Однако естественный язык отнюдь не представляет собой упорядоченной совокупности слов, имеющих каждое свое значение во «внешнем мире», так что «система языка» оказывается тождественной «системе мира». Каждый естественный язык обладает своей традицией описания вещей, а не только их называния, так что имя вещи соответствует именно ее описанию в языке, и лишь это описание соответствует самой вещи, которая по этому описанию узнается. Между словом и вещью посредником является устная и письменная описательная традиция языка, и посредством введения нового описания говорящий может добиться изменения значения любого слова в языке и обеспечить понимание новых значений. Говорящий делает это сопоставлением описания и описываемого объекта как двух сравнимых внутримирских предметов. Это позволяет модифицировать описание и употреблять слова вопреки установившемуся «духу языка». Литература, мифология и тому подобное не являются «вторичными моделирующими системами», надстроенными над естественным языком и указывающими на индивидуальную «картину мира» говорящих, в то время как сам язык указывает на их общую «картину мира». Напротив, сам естественный язык представляет собой лишь абстракцию от реальной речи, в которой все время осуществляется объяснение того, как употребляются слова языка. И литература как раз и является такой речью. Платоновская попытка заменить всю мифологическую и литературную традицию языка его сиюминутным неустойчивым способом означения привела лишь к созданию новой мифологии в ряду других. <…>
Если знак – это предмет, который замещает другой предмет, то оба эти предмета можно расположить в одном и том же пространстве. Если означающее означает означаемое, то это значит, что означаемое в качестве внутримирского объекта чем-то отличается от означающего, иначе бы они просто слились между собой и между ними нельзя было бы установить никакого отношения, в том числе и отношения означения.

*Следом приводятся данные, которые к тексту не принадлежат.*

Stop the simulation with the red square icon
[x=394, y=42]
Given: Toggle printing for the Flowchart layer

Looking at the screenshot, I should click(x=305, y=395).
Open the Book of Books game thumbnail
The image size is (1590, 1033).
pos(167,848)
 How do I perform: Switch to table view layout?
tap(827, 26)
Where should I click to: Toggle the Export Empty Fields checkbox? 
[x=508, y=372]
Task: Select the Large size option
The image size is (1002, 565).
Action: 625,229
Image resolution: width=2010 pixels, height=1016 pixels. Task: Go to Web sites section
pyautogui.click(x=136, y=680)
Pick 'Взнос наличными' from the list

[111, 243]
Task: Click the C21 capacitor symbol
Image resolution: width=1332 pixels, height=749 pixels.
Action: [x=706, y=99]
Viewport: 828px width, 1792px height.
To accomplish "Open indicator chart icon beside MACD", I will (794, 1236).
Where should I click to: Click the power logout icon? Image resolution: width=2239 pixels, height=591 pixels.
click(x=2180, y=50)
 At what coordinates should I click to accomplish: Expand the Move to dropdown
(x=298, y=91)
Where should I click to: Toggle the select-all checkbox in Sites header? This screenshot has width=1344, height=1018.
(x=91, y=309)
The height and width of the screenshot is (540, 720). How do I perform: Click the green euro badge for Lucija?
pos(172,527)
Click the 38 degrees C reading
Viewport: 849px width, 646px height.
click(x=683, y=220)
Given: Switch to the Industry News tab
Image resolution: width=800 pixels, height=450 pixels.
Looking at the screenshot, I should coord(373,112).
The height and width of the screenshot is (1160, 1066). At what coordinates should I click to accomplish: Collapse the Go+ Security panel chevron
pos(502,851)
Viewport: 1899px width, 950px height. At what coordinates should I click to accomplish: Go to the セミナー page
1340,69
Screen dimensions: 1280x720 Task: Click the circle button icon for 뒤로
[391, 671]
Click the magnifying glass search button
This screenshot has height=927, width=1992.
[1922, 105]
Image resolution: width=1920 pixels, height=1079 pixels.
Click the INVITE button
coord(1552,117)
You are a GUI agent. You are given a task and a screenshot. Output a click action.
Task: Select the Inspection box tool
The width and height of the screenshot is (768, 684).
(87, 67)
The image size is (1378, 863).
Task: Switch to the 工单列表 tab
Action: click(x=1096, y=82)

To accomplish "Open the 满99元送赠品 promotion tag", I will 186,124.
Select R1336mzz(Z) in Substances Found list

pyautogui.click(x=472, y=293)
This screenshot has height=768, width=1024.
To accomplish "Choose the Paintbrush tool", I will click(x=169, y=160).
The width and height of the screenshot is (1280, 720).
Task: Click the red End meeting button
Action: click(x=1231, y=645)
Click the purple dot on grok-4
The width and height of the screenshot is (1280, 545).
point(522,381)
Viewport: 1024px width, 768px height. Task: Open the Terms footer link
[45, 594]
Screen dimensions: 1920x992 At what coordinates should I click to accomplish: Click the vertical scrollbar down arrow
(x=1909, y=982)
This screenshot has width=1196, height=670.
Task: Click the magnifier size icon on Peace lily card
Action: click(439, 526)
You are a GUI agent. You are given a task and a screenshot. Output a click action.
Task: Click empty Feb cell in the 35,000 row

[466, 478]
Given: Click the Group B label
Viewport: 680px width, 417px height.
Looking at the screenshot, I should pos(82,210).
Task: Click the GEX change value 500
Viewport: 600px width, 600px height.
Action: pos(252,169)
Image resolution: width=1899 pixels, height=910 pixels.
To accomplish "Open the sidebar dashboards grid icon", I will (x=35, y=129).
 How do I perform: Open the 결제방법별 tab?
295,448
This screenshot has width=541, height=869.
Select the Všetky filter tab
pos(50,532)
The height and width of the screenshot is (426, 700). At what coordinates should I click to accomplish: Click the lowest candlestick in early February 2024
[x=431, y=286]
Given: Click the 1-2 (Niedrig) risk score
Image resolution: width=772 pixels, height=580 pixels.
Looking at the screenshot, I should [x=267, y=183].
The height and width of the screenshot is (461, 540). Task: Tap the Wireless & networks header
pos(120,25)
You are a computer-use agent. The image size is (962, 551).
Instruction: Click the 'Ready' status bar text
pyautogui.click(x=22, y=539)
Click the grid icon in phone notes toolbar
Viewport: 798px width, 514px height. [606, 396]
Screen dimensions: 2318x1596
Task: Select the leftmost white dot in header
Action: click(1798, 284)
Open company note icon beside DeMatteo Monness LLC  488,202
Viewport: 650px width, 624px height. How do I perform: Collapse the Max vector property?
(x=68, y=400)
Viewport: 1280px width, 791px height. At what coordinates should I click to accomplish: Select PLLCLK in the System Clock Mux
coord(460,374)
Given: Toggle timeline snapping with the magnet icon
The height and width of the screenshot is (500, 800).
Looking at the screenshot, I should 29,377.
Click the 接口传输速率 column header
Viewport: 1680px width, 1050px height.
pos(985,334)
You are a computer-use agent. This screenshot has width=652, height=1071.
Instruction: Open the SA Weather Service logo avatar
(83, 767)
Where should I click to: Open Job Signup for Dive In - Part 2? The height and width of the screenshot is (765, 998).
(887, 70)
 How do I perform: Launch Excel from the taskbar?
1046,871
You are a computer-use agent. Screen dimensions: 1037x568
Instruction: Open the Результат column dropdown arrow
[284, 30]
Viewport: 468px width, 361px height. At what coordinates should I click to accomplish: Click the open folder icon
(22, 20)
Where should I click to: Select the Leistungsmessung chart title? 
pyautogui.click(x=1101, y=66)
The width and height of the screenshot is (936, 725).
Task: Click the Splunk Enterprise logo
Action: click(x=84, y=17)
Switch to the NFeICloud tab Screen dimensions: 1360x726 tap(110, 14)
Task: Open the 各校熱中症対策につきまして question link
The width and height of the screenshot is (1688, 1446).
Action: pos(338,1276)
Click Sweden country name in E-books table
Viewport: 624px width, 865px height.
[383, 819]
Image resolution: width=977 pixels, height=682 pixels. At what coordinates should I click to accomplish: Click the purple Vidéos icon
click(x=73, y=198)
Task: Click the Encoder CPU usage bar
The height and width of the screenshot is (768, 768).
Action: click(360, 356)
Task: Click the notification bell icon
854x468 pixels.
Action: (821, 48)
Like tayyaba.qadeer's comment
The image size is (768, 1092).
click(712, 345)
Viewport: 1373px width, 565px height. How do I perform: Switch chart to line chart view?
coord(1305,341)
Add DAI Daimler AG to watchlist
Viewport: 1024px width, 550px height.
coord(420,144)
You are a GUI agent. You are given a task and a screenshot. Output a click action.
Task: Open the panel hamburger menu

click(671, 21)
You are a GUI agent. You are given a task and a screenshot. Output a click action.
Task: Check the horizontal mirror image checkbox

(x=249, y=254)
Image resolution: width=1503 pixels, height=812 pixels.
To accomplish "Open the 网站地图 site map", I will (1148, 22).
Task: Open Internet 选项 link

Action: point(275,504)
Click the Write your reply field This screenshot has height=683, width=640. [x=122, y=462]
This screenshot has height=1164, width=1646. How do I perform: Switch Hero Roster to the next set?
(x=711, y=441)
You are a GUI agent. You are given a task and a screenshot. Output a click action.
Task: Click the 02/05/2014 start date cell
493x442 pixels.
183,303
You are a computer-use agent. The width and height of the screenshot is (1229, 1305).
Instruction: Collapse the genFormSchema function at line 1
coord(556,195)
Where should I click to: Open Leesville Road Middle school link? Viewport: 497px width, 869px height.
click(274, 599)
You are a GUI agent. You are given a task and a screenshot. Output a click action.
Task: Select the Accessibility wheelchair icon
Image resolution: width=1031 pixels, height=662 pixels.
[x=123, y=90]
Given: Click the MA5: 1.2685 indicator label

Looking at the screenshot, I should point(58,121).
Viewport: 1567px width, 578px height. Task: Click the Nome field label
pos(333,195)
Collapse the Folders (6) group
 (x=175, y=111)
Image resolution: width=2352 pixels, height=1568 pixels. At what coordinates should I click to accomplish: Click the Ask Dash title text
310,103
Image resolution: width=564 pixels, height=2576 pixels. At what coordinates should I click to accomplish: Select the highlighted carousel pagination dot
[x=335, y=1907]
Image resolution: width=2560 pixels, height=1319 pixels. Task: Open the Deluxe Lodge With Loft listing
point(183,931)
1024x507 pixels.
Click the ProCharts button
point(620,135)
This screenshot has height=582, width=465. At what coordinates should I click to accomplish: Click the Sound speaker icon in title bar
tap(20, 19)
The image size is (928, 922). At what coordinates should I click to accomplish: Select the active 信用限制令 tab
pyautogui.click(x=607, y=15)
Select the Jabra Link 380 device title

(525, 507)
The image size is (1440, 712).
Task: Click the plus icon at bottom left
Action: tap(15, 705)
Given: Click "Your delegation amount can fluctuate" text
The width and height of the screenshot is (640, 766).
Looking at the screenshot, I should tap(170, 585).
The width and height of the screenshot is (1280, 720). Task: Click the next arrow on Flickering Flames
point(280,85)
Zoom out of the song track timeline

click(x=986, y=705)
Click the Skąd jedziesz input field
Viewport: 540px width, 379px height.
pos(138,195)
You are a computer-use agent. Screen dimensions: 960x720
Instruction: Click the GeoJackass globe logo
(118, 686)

Но если такое различие установлено, то его можно описать: можно описать означаемое в его отличии от означающего. Например, можно предложить описание и понимание слов «свобода», «человек» или «стол», отличающееся от «общепринятого понимания» в той мере, в которой совершенное новое описание будет иметь «сходство» с означаемым.
Такой переход от означающего к означаемому может показаться переходом к «вещи в себе». Однако и структурализм не избегает «вещи в себе». Структурализм ставит на место «вещи в себе» структуру самого означающего в его связи со всеми другими означающими. Означаемое при этом просто исчезает. Так, структурализм, задавая, скажем, вопрос «Что такое свобода?», не станет давать этому понятию новое определение, а рассмотрит, как употребление слова «свобода» в текстах определенной культуры отличается от употребления слов «несвобода», «рабство», «зависимость», а с другой стороны – от употребления слов «автономия», «произвол» и т. д. В результате обнаружится, по мнению структуралистов, «подлинный» языковой смысл слова «свобода», относительно которого каждое конкретное определение этого понятия может рассматриваться как частное мнение и, соответственно, как частная реализация этого языкового значения. Разумеется, полученное значение приобретает статус «научно установленного», и любое новое определение слова «свобода» представляется на его фоне односторонним и произвольным.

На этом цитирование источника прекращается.